# EXCERPTED TEXT start

Closed peterwebster closed 10 years ago
This issue is partially solved, but some questions remain.
I have examined this issue for this record: http://www.webarchive.org.uk/act/node/8880.json
I have fixed the issue of Postal Address URL (point (i)) and the display of start and end dates (point (iii)).
Regarding other aspects of point(i) and point (ii), it appears that the presentation of the object in the old version of ACT does not match the JSON export object. For example:
I have therefore linked presentation of ‘field_notes’ to the field ‘value’ in database since that seems to be the correct field according to its content .
Regarding these values, should we understand that there is a mapping between values stored in the database and those displayed? In this case we need some documentation of these mappings.
The mappings are:
resource|Just this URL.
plus1|This URL plus any directly linked resources.
root|All URLs that start like this.
subdomains|All URLs that match match this host or any subdomains.
I have implemented and tested scope mapping. In order to complete this issue I would need also similar mappings for depth.
Depth:
capped|Capped (small - 500MB)
capped_large|Capped (large - 2GB)
deep|Uncapped
I have implemented all fields and mappings for target view and also similarly for instance view. I believe the issue is solved. Please let me know if there are any additional problems associated with this issue.
Thanks Roman; closing ticket.
This github ticket had two significant parts: there were some data import details that were missing, and there was the request to examine the original /act data against the new /actdev data.

# EXCERPTED TEXT end
# INFORMATION GIVEN start

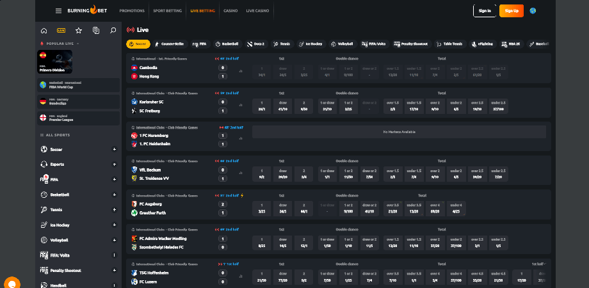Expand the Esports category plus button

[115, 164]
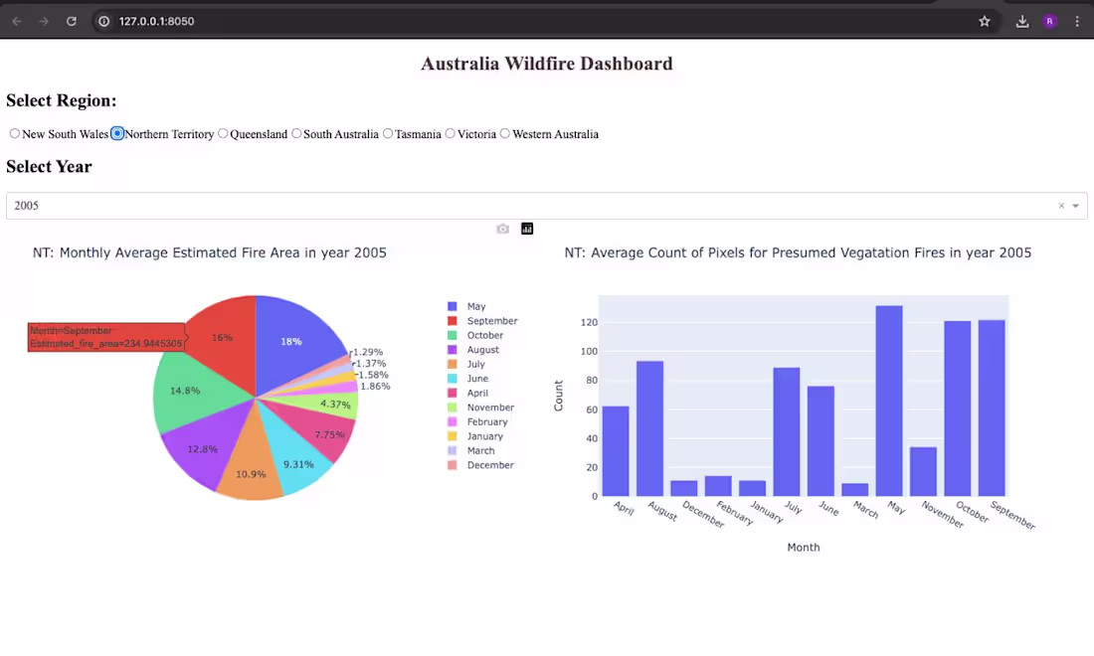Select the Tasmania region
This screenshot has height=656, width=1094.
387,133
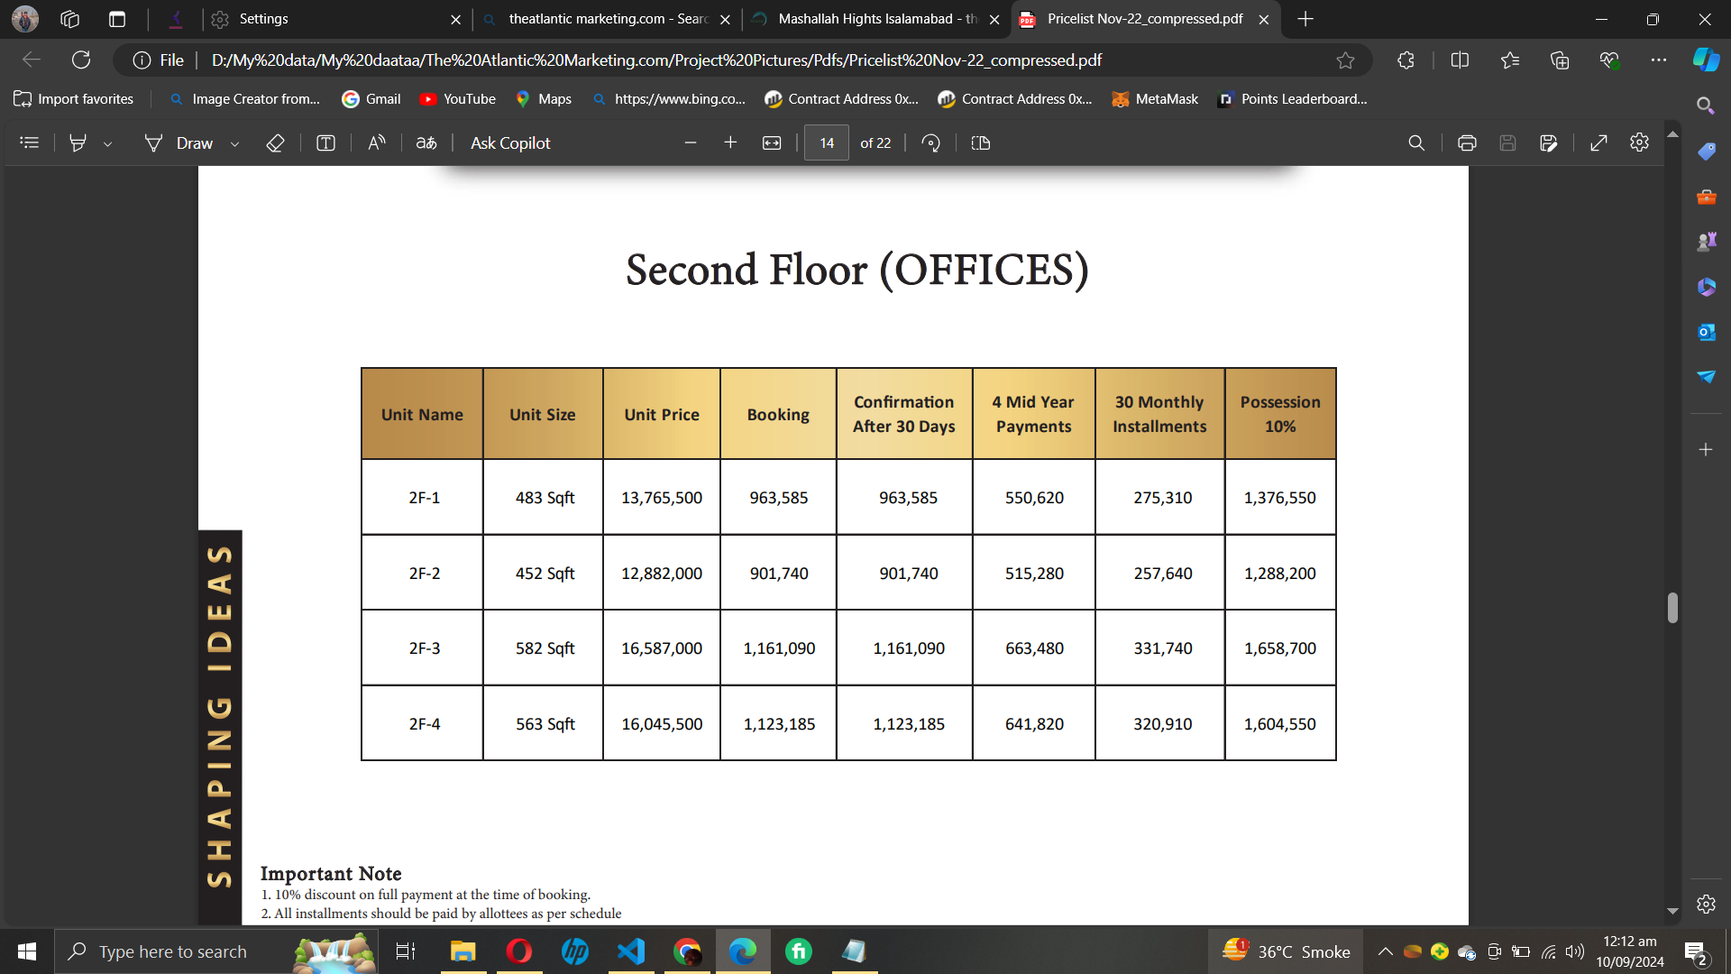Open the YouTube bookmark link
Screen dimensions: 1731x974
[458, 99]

# INFORMATION GIVEN end

GOAL: In the issue thread, which displayed value does the depth value "capped_large" map to?

REPLY: Capped (large - 2GB)